Why Does the E1219V Mutation Expand T-Rich PAM Recognition in Cas9 from Streptococcus pyogenes ?

Popular RNA-guided DNA endonuclease Cas9 from Streptococcus pyogenes ( SpCas9 ) recognizes the canonical 5'-NGG-3' protospacer adjacent motif (PAM) and triggers double-stranded DNA cleavage activity. Mutations in Sp Cas9 were demonstrated to expand the PAM readability and hold promise for therapeutic and genome editing applications. However, the energetics of the PAM recognition and its relation to the atomic structure remain unknown.
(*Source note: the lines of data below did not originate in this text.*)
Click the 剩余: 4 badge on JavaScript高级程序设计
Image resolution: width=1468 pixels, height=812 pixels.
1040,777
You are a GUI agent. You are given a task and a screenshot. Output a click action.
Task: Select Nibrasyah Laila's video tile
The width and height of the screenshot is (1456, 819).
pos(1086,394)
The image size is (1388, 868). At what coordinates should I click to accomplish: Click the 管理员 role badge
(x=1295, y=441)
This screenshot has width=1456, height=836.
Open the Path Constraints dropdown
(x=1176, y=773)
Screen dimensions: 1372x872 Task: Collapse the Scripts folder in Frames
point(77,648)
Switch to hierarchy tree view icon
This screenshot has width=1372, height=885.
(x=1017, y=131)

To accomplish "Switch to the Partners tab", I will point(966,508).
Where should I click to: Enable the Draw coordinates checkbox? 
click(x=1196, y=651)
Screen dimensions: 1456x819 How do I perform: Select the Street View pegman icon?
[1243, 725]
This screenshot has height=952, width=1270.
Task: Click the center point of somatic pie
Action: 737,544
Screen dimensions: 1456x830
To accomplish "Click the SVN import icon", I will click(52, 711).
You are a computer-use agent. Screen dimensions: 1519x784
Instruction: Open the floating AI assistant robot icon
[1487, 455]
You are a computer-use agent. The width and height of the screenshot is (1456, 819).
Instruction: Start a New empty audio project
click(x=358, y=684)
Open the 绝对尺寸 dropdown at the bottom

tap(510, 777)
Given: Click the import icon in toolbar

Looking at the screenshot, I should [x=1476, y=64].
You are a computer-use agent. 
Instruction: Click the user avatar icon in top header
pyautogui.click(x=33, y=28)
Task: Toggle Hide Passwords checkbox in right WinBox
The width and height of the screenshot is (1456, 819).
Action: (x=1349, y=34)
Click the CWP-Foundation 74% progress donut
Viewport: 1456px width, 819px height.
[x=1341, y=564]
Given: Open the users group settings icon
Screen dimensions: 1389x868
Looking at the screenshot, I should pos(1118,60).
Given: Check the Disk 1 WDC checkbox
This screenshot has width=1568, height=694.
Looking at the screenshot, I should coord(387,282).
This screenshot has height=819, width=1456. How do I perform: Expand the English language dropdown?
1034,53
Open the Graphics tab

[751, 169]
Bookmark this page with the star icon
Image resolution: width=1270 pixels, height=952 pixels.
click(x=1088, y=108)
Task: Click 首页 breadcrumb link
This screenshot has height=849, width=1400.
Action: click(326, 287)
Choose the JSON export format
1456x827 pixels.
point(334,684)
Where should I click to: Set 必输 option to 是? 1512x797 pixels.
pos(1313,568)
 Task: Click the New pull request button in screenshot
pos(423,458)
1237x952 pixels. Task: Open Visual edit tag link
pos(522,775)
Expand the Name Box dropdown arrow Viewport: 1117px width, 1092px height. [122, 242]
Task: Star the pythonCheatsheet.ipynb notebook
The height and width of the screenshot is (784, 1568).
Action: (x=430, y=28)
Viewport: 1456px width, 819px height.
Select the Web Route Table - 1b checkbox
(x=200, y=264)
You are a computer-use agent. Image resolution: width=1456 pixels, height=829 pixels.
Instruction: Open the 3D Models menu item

Using the X-ray structure (precatalytic Sp Cas9:sgRNA:dsDNA) as a template, we calculated the change in the PAM binding affinity in response to Sp Cas9 mutations using computer simulations. The E1219V mutation in Sp Cas9 fine-tunes the water accessibility in the PAM binding pocket and promotes new interactions in the Sp Cas9:noncanonical T-rich PAM, thus weakening the PAM stringency. The nucleotide-specific interaction of two arginine residues (i.e., R1333 and R1335 of Sp Cas9) ensured stringent 5'-NGG-3' PAM recognition. R1335A substitution ( Sp Cas9 R1335A ) completely disrupts the direct interaction between Sp Cas9 and PAM sequences (canonical or noncanonical), accounting for the loss of editing activity. Interestingly, the double mutant ( Sp Cas9 R1335A,E1219V ) boosts DNA binding affinity by favoring protein:PAM electrostatic contact in a desolvated pocket. The underlying thermodynamics explain the varied DNA cleavage activity of Sp Cas9 variants. A direct link between the energetics, structures, and activity is highlighted, which can aid in the rational design of improved Sp Cas9-based genome editing tools.